In an exclusive Singapore neighborhood shaded with rain trees, a local tech billionaire plunked down $95 million for a mansion. Near an upscale shopping district, a Taiwanese family with a grocery empire spent $216 million for all the units in a condominium development.

That’s the kind of money sloshing around Singapore’s red-hot residential market this year. To be exact: S$32.9 billion ($24 billion) spent in the first half alone—the city’s biggest frenzy in more than a decade and double what was recorded in Manhattan over the same six months.

With inflation on many minds, the ultra-rich are stuffing cash into luxury properties around the globe, and in few places is the trend as apparent as in Singapore. The city’s home prices jumped by a record 4.1% in the first half as tycoons across Asia seek a safe harbor. Some are shifting funds from economies hammered by the pandemic or, in the case of Hong Kong, political turmoil.

The boom in Singapore is reminiscent of 2007, when “well-heeled foreigners were lured by the glamor promised by two upcoming resorts and casinos,” said Nicholas Mak, head of research and consultancy at APAC Realty Ltd. unit ERA. That flurry was tamed by the global financial crisis and property curbs. “The difference now is that there are more newly minted ultra-rich people, especially from China and India.”

Frenetic Buying
When Hong Kong-listed Shun Tak Holdings unveiled its first residential project, Park Nova wasn’t just a showcase of the 54 luxury apartments. It was a display of buyers’ wealth as Rolls-Royce Cullinan and Ferarris descended upon the site, 10 minutes by foot from Singapore’s famous shopping belt Orchard Road.

“I’ve never seen so many luxurious cars at one point,” said Dominic Lee, head of the luxury team at Singapore-based PropNex Realty. “If you drove a BMW that day, you’d feel depressed.”

All three penthouses were snapped up, fetching prices of as much as S$34.4 million. “For rich people, such prices aren’t a concern. If it’s a good buy, they would want it,” Lee said, adding that the buyers were both local and foreign.

Sales of bungalows—the equivalent of mansions and the crème de la crème of housing that can only be purchased by citizens and some permanent residents on a case by case basis—surged by 83% to over S$1.5 billion in the first half compared with a year ago.
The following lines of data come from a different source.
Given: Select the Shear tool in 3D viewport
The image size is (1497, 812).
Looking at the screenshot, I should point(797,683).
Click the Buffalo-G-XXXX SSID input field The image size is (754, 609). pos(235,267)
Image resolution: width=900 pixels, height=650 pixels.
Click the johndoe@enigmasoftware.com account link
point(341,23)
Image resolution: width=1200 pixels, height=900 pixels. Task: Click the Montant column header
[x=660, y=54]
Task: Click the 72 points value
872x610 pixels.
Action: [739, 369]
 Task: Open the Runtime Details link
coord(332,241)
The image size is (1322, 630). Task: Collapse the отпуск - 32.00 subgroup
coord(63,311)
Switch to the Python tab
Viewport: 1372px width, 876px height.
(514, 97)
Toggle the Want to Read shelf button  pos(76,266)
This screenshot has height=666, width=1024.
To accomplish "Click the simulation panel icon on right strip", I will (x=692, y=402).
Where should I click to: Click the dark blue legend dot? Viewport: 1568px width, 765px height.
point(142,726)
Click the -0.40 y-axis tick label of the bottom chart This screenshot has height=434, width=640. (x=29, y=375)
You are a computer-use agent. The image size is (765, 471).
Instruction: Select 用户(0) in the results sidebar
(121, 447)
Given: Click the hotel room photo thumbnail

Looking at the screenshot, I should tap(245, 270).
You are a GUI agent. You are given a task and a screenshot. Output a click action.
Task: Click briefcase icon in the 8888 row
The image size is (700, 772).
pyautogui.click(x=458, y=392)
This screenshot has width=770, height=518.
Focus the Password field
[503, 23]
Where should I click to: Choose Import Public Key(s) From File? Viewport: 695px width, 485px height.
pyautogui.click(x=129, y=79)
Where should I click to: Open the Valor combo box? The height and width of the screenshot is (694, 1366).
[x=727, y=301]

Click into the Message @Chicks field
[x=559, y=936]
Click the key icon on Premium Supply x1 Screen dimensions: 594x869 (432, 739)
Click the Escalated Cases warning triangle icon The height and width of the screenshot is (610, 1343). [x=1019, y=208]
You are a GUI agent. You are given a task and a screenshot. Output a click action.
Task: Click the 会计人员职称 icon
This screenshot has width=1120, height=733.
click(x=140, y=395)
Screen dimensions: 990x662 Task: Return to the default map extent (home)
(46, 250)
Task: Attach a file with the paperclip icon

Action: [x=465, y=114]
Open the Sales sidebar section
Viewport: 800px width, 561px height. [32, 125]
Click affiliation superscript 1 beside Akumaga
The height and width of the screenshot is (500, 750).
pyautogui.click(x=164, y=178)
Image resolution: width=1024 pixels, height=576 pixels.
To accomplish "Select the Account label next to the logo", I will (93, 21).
That’s also 79% higher than the pre-pandemic sales in 2019.

“There is a sudden surge of demand for prized assets from newly minted ultra-high-net-worth citizens, start-up millionaires and affluent families relocating their families to Singapore since the start of the pandemic,” said Christine Sun, senior vice president of research and analytics at OrangeTee & Tie.

In the city’s prestigious Sentosa Cove, where massive houses on the waterfront boast private berths for yachts, transactions tripled to S$190.7 million in the first half, compared with the same period a year ago, according to data from List Sotheby’s International Realty.